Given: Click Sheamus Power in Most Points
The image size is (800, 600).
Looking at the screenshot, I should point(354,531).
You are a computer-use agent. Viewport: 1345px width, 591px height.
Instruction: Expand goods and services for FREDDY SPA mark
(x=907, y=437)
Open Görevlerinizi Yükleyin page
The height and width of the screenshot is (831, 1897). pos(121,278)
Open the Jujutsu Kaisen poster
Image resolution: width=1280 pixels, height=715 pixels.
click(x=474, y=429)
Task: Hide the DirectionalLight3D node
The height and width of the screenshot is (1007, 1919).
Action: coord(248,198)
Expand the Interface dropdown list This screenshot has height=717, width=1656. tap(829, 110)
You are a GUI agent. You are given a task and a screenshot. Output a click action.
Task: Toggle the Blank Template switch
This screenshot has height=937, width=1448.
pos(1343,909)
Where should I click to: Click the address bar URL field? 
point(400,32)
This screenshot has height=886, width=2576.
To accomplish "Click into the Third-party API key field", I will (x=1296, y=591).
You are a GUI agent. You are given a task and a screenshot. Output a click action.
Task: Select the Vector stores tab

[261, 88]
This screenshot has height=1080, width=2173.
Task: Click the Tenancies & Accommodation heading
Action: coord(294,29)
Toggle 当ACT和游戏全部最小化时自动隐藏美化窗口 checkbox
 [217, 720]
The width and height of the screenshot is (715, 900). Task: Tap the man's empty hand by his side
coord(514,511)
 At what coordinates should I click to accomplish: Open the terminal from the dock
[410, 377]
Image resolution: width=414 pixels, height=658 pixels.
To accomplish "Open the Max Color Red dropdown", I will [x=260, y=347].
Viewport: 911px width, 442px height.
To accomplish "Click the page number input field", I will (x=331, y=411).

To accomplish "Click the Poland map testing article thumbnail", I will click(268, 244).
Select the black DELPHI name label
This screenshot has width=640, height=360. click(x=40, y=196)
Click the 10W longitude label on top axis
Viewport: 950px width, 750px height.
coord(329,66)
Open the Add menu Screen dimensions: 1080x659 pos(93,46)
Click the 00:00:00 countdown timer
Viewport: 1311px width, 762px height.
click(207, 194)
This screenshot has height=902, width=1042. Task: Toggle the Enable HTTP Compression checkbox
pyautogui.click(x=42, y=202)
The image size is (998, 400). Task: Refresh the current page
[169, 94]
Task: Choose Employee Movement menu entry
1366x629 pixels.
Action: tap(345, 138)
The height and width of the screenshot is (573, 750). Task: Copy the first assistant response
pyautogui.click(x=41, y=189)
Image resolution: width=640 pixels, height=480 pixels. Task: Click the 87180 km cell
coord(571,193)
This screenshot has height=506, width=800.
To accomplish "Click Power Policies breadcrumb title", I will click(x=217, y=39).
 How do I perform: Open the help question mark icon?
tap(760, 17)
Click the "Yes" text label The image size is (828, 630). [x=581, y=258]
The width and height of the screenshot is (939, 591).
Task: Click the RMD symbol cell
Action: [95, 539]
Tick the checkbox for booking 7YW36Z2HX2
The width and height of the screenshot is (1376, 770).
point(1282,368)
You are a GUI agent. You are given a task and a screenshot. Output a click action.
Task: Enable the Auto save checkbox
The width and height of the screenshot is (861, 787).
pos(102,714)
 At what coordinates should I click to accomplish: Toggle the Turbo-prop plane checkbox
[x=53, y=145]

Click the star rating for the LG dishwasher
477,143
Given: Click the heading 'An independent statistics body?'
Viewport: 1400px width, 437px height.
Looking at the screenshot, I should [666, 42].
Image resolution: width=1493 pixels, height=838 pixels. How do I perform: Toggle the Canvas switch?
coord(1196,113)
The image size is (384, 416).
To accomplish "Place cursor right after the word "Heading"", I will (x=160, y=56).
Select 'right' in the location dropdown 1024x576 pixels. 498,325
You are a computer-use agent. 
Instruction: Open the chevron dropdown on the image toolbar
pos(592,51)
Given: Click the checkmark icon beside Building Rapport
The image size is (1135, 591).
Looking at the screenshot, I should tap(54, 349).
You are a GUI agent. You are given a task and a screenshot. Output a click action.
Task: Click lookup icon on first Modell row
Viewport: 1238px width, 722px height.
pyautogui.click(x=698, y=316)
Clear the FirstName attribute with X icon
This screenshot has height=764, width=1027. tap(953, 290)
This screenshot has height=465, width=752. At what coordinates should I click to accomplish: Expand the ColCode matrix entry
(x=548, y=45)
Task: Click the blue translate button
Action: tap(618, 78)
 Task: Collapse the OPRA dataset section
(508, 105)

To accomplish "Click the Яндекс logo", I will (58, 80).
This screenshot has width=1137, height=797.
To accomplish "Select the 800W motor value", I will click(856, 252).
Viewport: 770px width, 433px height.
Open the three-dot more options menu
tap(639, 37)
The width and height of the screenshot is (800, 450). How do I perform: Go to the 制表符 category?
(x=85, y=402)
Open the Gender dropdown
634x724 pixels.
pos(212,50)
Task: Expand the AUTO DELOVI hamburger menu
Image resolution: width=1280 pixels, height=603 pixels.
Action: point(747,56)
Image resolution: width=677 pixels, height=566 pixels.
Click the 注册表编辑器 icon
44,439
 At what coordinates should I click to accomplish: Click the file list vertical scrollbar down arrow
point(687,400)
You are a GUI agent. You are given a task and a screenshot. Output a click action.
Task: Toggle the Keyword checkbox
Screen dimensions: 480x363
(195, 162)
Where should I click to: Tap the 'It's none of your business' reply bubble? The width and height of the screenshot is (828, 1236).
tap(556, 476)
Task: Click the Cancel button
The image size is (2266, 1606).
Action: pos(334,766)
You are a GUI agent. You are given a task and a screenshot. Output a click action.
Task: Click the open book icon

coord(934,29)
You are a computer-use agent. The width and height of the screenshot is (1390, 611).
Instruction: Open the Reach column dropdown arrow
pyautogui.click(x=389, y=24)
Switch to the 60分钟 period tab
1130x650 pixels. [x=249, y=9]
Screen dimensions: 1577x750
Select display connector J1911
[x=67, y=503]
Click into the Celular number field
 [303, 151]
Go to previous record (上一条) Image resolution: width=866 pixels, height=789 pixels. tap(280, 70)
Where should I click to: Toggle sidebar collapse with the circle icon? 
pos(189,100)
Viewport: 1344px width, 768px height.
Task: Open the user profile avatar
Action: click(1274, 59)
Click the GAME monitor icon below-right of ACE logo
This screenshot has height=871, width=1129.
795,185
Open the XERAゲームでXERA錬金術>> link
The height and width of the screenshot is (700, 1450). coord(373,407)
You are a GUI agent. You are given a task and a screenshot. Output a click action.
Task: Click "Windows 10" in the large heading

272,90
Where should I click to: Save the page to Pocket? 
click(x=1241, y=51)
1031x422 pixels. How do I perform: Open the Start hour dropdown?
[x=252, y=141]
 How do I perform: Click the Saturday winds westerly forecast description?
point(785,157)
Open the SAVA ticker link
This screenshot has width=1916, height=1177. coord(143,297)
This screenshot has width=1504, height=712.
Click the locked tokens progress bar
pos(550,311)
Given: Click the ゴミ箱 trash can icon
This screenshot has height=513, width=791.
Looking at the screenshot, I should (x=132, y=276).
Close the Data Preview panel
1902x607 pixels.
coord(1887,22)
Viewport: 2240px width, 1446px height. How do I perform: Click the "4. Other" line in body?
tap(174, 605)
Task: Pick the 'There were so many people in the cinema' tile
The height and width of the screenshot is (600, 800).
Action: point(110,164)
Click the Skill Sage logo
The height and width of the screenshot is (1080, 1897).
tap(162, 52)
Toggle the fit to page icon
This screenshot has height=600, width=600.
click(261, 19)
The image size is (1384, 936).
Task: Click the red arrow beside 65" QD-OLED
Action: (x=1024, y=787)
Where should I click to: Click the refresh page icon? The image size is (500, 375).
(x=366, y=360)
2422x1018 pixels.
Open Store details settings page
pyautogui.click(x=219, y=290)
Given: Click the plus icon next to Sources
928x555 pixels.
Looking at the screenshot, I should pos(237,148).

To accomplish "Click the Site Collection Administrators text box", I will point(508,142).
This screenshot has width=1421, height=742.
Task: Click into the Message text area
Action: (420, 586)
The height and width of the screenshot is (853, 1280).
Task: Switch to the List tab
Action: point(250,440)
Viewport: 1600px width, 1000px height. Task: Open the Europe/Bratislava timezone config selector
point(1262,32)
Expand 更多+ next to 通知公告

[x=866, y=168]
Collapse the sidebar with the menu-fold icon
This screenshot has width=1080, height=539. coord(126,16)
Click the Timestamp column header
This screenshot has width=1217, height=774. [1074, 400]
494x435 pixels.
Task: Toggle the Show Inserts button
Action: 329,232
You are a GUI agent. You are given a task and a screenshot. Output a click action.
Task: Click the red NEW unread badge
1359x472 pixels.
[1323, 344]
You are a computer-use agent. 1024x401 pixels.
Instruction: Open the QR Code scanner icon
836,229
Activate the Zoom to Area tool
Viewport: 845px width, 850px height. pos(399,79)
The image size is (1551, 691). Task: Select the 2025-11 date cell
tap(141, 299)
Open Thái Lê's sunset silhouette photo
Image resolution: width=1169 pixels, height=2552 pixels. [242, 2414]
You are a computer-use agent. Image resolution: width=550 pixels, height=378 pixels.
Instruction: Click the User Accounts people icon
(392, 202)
━━━━━━━━━━━━━━━━━━━━━━━━━━━━━━
__Exercise aim__: Show all lines from the records above where the word "Power" occurs.

__Exercise response__:
Given: Click Sheamus Power in Most Points
To accomplish "Click Power Policies breadcrumb title", I will click(x=217, y=39).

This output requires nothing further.